— Exercise —
Go to the line containing "Task: Select the Lineup Builder tab" below; retype it and all following lines exactly, and leave out the pictures.

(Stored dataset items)
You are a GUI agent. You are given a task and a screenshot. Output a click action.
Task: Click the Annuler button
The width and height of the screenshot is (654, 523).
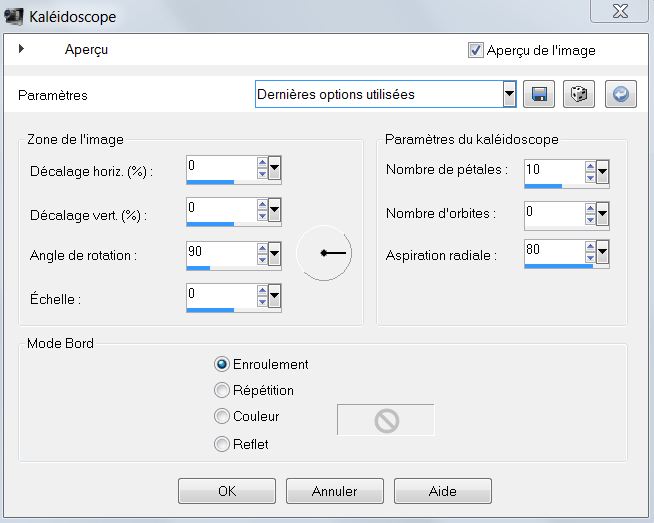(335, 491)
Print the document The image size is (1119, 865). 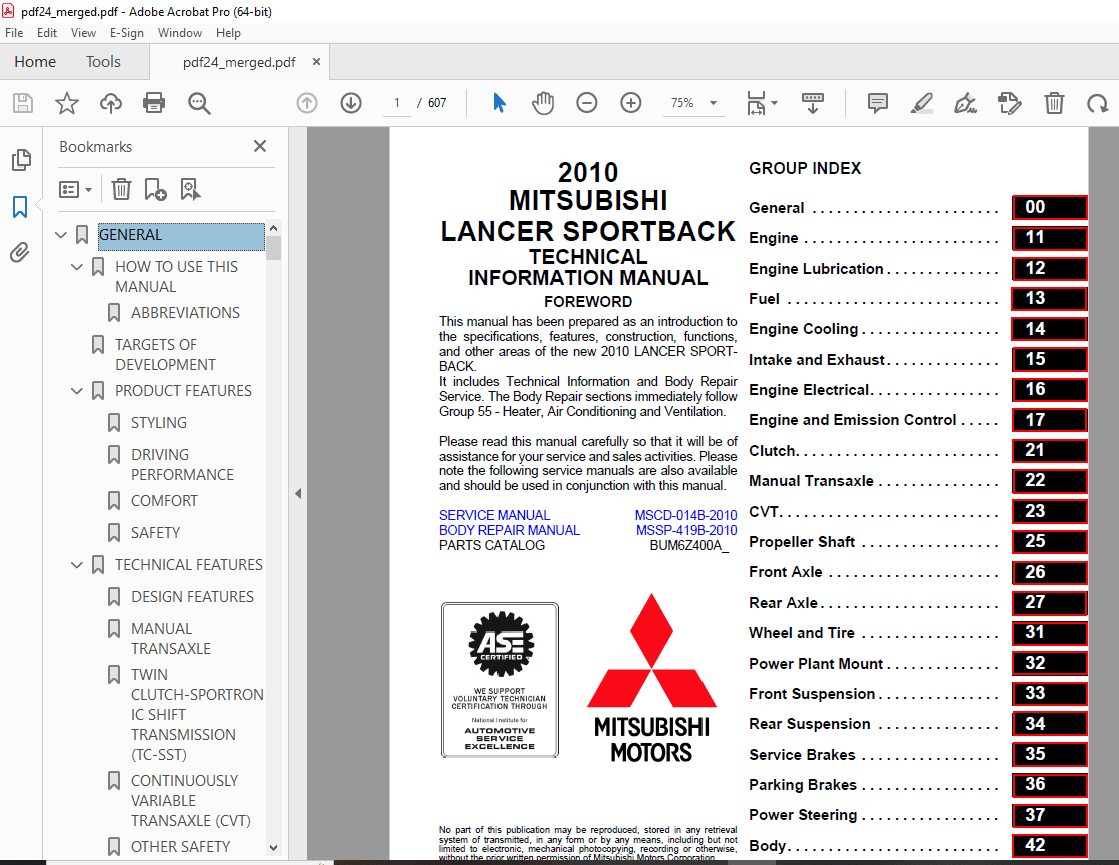pos(154,103)
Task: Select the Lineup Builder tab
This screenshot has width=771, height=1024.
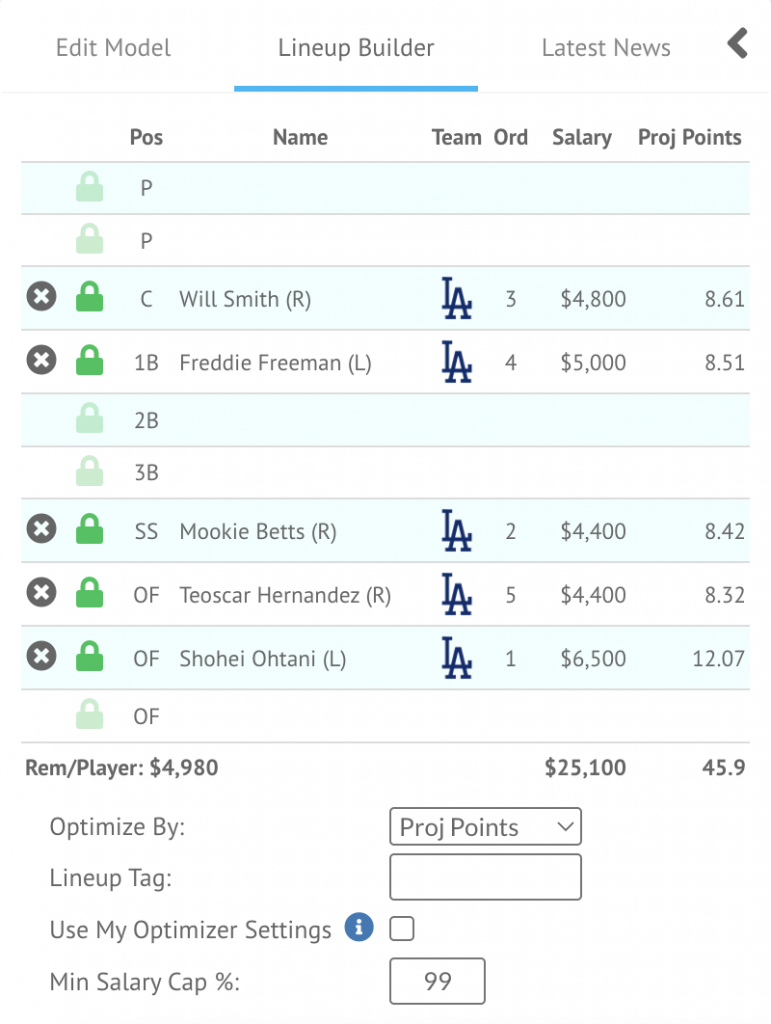Action: pyautogui.click(x=356, y=48)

— Expected answer —
Task: Select the Lineup Builder tab
This screenshot has width=771, height=1024.
Action: pyautogui.click(x=356, y=48)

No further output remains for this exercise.